#### [Data]

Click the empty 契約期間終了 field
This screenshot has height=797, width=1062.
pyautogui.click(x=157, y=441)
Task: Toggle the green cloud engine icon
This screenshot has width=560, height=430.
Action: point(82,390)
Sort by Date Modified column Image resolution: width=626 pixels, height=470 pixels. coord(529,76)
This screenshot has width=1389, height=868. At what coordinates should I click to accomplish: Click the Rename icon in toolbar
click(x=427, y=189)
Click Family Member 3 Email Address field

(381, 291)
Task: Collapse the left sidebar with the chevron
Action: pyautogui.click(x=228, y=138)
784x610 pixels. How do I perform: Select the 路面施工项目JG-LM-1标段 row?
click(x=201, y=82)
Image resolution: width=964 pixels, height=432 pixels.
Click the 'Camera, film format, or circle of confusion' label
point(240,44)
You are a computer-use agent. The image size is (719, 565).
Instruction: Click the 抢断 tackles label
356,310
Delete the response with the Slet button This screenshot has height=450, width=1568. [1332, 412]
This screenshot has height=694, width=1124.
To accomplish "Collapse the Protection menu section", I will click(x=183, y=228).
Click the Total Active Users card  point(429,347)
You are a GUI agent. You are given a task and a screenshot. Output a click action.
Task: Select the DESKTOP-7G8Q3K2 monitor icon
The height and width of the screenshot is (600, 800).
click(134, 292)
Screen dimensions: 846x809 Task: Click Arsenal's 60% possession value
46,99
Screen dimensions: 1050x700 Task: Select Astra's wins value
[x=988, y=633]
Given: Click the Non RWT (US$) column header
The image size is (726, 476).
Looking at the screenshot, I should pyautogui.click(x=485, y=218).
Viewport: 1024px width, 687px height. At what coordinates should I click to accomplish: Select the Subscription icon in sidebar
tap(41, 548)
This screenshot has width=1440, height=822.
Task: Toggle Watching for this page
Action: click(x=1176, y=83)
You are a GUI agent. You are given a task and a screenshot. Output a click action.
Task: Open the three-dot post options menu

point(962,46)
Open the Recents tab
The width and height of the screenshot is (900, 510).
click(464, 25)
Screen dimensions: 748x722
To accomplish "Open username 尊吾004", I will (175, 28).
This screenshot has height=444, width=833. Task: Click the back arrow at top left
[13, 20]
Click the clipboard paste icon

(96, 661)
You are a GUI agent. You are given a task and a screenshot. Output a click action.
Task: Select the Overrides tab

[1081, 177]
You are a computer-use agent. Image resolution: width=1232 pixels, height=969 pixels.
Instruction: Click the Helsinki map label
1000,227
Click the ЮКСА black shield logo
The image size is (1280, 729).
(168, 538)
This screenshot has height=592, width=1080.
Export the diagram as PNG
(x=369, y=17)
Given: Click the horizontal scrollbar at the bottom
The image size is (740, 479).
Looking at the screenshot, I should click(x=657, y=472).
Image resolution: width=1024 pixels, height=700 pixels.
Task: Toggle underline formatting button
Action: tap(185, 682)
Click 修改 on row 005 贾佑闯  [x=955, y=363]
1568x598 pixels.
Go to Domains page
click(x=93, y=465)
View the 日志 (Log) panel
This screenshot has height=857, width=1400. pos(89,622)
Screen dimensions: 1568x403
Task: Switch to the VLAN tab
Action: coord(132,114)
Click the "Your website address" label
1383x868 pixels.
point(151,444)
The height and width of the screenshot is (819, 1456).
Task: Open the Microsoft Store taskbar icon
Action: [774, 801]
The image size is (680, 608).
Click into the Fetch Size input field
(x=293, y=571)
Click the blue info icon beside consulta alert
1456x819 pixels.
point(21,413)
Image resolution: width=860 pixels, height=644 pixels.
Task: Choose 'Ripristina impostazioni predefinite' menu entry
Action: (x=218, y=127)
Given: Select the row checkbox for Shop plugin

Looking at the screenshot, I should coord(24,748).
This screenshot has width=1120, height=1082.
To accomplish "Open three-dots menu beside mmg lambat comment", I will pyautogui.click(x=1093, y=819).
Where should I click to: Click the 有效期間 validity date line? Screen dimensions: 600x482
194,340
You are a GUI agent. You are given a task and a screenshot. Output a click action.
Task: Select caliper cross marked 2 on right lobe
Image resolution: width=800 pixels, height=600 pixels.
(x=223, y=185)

#### [The task]
Reproduce the rows from the very first one through the one containing "click(x=201, y=82)", replacing "screenshot" with "capture" and leaving everything else unchanged.

#### [Solution for this task]
Click the empty 契約期間終了 field
This capture has height=797, width=1062.
pyautogui.click(x=157, y=441)
Task: Toggle the green cloud engine icon
This capture has width=560, height=430.
Action: point(82,390)
Sort by Date Modified column Image resolution: width=626 pixels, height=470 pixels. coord(529,76)
This capture has width=1389, height=868. At what coordinates should I click to accomplish: Click the Rename icon in toolbar
click(x=427, y=189)
Click Family Member 3 Email Address field

(381, 291)
Task: Collapse the left sidebar with the chevron
Action: pyautogui.click(x=228, y=138)
784x610 pixels. How do I perform: Select the 路面施工项目JG-LM-1标段 row?
click(x=201, y=82)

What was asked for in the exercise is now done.